Die GAL will am Hafen sparen

Nach Lektüre eines Geheimgutachtens kommt der grüne Abgeordnete Jens Kerstan zu dem Schluss, dass die Jobentwicklung im Hafen trotz Container-Booms negativ sei. Sein Rat: Der Senat solle besser in die Wissensgesellschaft investieren

Von Markus Jox

Jens Kerstan zeigte sich „sehr erschrocken“: Der GAL-Wirtschaftsexperte berichtete der Rathaus-Presse gestern über ein Gutachten der Essener Consulting-Firma Planco zur „Arbeitsplatzentwicklung im Hamburger Hafen“, das er im Wirtschaftsressort hatte einsehen dürfen. Danach ist die Zahl der hafenabhängigen Arbeitsplätze in der Metropolregion Hamburg von 174.735 Jobs im Jahr 1990 auf nur mehr 122.789 im Jahr 2001 gesunken. Während 1990 noch 18 Prozent aller Arbeitsplätze in Hamburg direkt und indirekt vom Hafen abhängig gewesen seien, so Kerstan, sei dieser Wert 2001 auf zwölf Prozent gefallen.
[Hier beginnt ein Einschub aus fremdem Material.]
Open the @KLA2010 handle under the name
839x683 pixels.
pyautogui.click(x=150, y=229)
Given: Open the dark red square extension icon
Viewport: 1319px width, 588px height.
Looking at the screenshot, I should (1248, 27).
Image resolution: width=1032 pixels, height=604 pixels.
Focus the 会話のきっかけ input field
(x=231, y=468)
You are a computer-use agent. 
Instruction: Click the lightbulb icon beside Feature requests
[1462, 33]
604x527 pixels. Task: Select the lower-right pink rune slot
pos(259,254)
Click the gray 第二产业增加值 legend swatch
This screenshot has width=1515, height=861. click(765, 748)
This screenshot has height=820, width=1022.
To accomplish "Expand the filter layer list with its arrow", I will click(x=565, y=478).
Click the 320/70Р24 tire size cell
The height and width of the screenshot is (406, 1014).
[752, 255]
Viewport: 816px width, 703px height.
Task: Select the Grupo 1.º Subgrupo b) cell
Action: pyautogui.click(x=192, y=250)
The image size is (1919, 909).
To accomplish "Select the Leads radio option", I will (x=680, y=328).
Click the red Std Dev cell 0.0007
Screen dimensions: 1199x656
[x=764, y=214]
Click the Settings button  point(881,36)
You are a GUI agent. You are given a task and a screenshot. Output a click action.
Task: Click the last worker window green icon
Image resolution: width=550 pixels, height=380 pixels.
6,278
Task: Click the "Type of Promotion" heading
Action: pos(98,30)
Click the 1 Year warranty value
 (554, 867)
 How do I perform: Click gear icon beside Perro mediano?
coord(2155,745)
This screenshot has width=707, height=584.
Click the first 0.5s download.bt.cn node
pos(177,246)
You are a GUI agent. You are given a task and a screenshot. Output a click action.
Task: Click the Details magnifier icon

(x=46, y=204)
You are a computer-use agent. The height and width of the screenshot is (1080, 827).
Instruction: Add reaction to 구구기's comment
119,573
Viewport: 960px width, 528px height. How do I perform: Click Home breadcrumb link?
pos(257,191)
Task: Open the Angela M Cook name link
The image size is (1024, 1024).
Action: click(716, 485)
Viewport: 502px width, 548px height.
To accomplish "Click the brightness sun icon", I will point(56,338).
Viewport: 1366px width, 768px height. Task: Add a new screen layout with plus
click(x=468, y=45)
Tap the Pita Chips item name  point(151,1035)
Den Blick in die bis dato von der Behörde unter Verschluss gehaltenen Zahlen hatte sich Kerstan nach eigenen Angaben mit einem „kleinen Tauschhandel“ erkauft – nämlich mit der Zustimmung der GAL zu einer Hafendebatte in der Bürgerschaft am Donnerstag, die von der CDU eigentlich nicht fristgerecht angemeldet worden sei. Unter der Jubelüberschrift „Im Focus dynamischer Wachstumsmärkte – Chancen und Entwicklungspotentiale des Hamburger Hafens“ soll das Plenum dann den Hafenentwicklungsplan 2005 sowie das „Hafen-Sonderinvestitionsprogramm“ beraten. Der Wirtschaftsausschuss hat die Vorlage in der vergangenen Woche bereits mit den Stimmen von CDU und SPD abgenickt. Bis 2009 will der Senat ein Gesamtvolumen von 746 Millionen Euro in den Hafen investieren, 262 Millionen Euro davon sind Teil des Sonderinvestitionsprogramms.

Trotz Container-Booms und „gigantischer Umschlagssteigerungen“ im Zeitalter vollautomatisierter Computerlager gelinge es offenbar noch nicht einmal, die bestehenden Arbeitsplätze im Hafen zu erhalten, konstatierte Kerstan. Laut eigenen Berechnungen des Grünen sind allein von 1995 bis 2001 jährlich 2.399 Jobs in Hafenwirtschaft und -industrie wegrationalisiert worden. Und selbst bei der Entwicklung der hafenabhängigen Steuereinnahmen entnahm der Politiker dem Planco-Gutachten einen deutlich negativen Trend.

Kerstans Fazit: Die „klassische Standort- und Infrastrukturpolitik“ sei gescheitert, Hamburg müsse dringend „neue Wege“ beschreiten und „die Chancen einer globalisierten Wissensgesellschaft“ nutzen. „Wir wollen nicht sagen, dass man gar nichts mehr in den Hafen investieren soll“, stellte der GALier vorsichtshalber klar. Allerdings sei längst Wissen zum entscheidenden Produktions- und Standortfaktor geworden. 100 bis 200 der geplanten Hafen-Millionen sollten deshalb „in arbeitsplatzintensive Bereiche umgeleitet“ werden. Mit dieser Summe könnten erneuerbare Energien gefördert, wissenschaftliche Institute unterstützt, Medien und Kultur gestärkt und der Gesundheitssektor entwickelt werden. Der Hafen jedenfalls werde im 21. Jahrhundert „nicht mehr der alles entscheidende Zukunftsfaktor sein“.

Zwar verfüge auch seine Fraktion nicht über fertige Antworten, aber die GAL wolle zumindest eine Debatte über die Höhe der Hafen-Investitionen anstoßen, so Kerstan. Auch würde er das Gutachten gerne intensiver studieren: „Vielleicht bekommt man das ja auch mal in die Hand gedrückt, wenn man schon sein Händchen heben soll, um 746 Millionen in den Hafen zu investieren“, so der Grüne gallig.